In the prelude to a 2010 Kutztown Folk Festival performance, Bill Meck explains how words in Pennsylvania Dutch can carry multiple meanings depending on context and inflection:
“In our dialect [Pennsylvania Dutch], some words actually mean two or three different things. The word ‘sigh’ can mean a farmer’s name, or it can mean pigs in the dialect.”
In their first joke, Meck and Leroy Brown play on this ambiguity with a line that sounds like:
“…belong to sigh sigh sigh”
It translates to:
“I wonder if these pigs are Sigh’s pigs.”
Meck follows it up by noting:
“See, it doesn’t sound right in English.”
The point is not just the joke. Nothing about the word itself changes, but its meaning shifts depending on how it is heard—its context, its inflection, its use. The same phrase can carry different meanings without changing form. But this is not unique to Pennsylvania Dutch.
The Phrase: “Es Muss Sein”
“Es muss sein” translates to “it must be.” On its surface, it’s straightforward. It describes necessity—something that has to happen. But the phrase carries two fundamentally different meanings depending on how it’s understood.
Interpretation 1: Law / Obligation
In the work of Ludwig van Beethoven, “Es muss sein” can be read as a statement of obligation. It functions as:
- a command
- a duty
- an inevitability imposed from outside
Under this reading, action is framed as a “difficult decision.” There are multiple possible choices, but one must choose correctly. The phrase carries:
- burden
- pressure
- moral weight
“Es muss sein” becomes something imposed on the individual. The result is a view of life structured by necessity—where action is constrained, and freedom is limited.
Interpretation 2: Grace / Desire
Through Martin Luther, the idea of decision changes. There is no real process of choosing between alternatives. Action unfolds through grace rather than deliberate selection. Under this framework:
- the idea of a “decision” collapses
- there are no meaningful alternatives to weigh
“Es muss sein” is no longer a command. It becomes a recognition. The key shift is that one does not act because they are required to obey, but because they cannot want otherwise.

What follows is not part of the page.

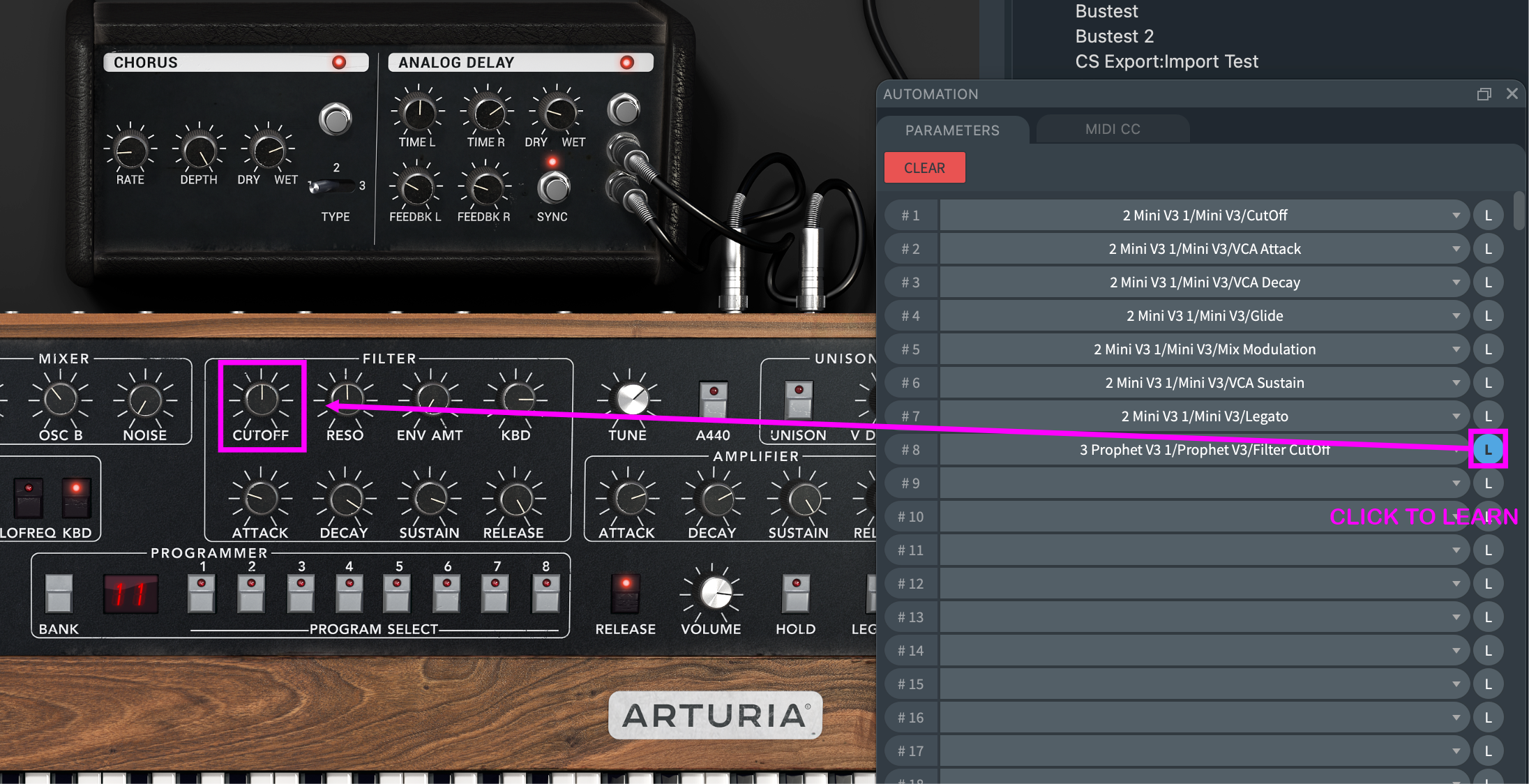Viewport: 1529px width, 784px height.
Task: Click the white VOLUME knob
Action: coord(715,592)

Case Study: The Unbearable Lightness of Being

My mom gave me her copy of The Unbearable Lightness of Being back in Fall 2018 and I read the entire thing in one sitting. In the book, Tomas’s return to Eastern Europe is often read as an act of duty. Under this standard reading, his decision reflects:
- weight
- constraint
- submission to circumstance
He gives up the relative freedom of the West and returns to a more restrictive environment. The move appears as a kind of obligation—something he must do despite the cost.
But this can be read differently. Tomas does not return because he is forced to. He returns because of Tereza. His decision is not driven by duty, but by desire. He cannot imagine a life without her, and that fact overrides all other considerations.

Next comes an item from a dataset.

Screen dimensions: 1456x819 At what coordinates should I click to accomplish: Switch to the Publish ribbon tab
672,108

Tereza also rejects Western “freedom,” but not because she is constrained. For her, that freedom is empty. It lacks meaning, structure, and emotional grounding.
Both characters move toward something that, from the outside, looks like limitation—but from their perspective, is the only viable way to live.

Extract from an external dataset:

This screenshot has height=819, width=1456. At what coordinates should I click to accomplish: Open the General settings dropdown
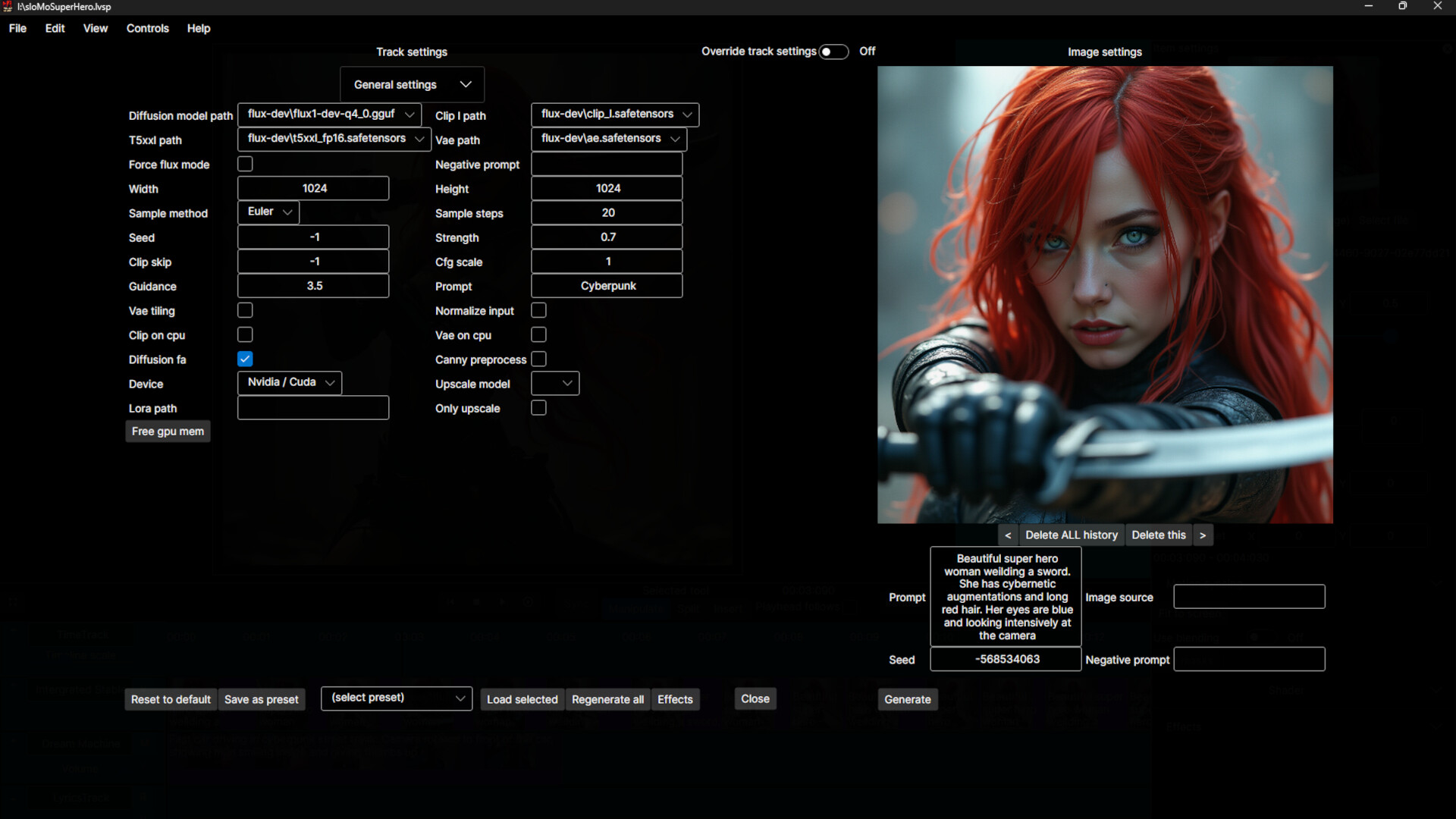(412, 84)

Language Parallel: “Have To” vs “Must”
English reflects the same dual structure. Phrases like “I have to” and “I must” can be read in two ways:
- as external obligation (law)
- as internal inevitability (desire or history)
In the first sense, they imply force—something imposed from outside. In the second, they describe a situation where no real alternative exists.
“I have to” does not necessarily mean being forced. It can also mean that no other outcome was imaginable.
This returns to the earlier point about meaning. The phrase itself does not determine the interpretation. The meaning depends on how it is understood—its context, its inflection, its use. The same words can describe entirely different realities.
It Must Be Folkedelic

Shawn Brown’s “folkedelic” artwork is a clear example of “es muss sein” art that is not rooted in obligation. She explains that folkedelic is:
“a style derived from a need for an artist to put paint down on a surface—any surface.”
From wooden chairs and shutters to cabinets, boxes, and cutting boards, each piece is given a second life through color and pattern. She is not creating for fame, money, or status—but simply to bring beauty to otherwise discarded objects.
That same pattern extends beyond the objects themselves. In my Kutztown partying days, she gave me work and had faith in me to handle it. She even picked me up in the wee hours of the morning after a public drunkenness arrest.
But really she’s brought beauty, art, and love into my life from the day I was born. From days at Jackie & Daughter Flower Shop to archiving family dinners, my aunt Shawn is the epitome of the modern PA Dutch way of seeing.
Her work, in whatever form it takes, is something that has to be done. This is graceful “es muss sein” in practice.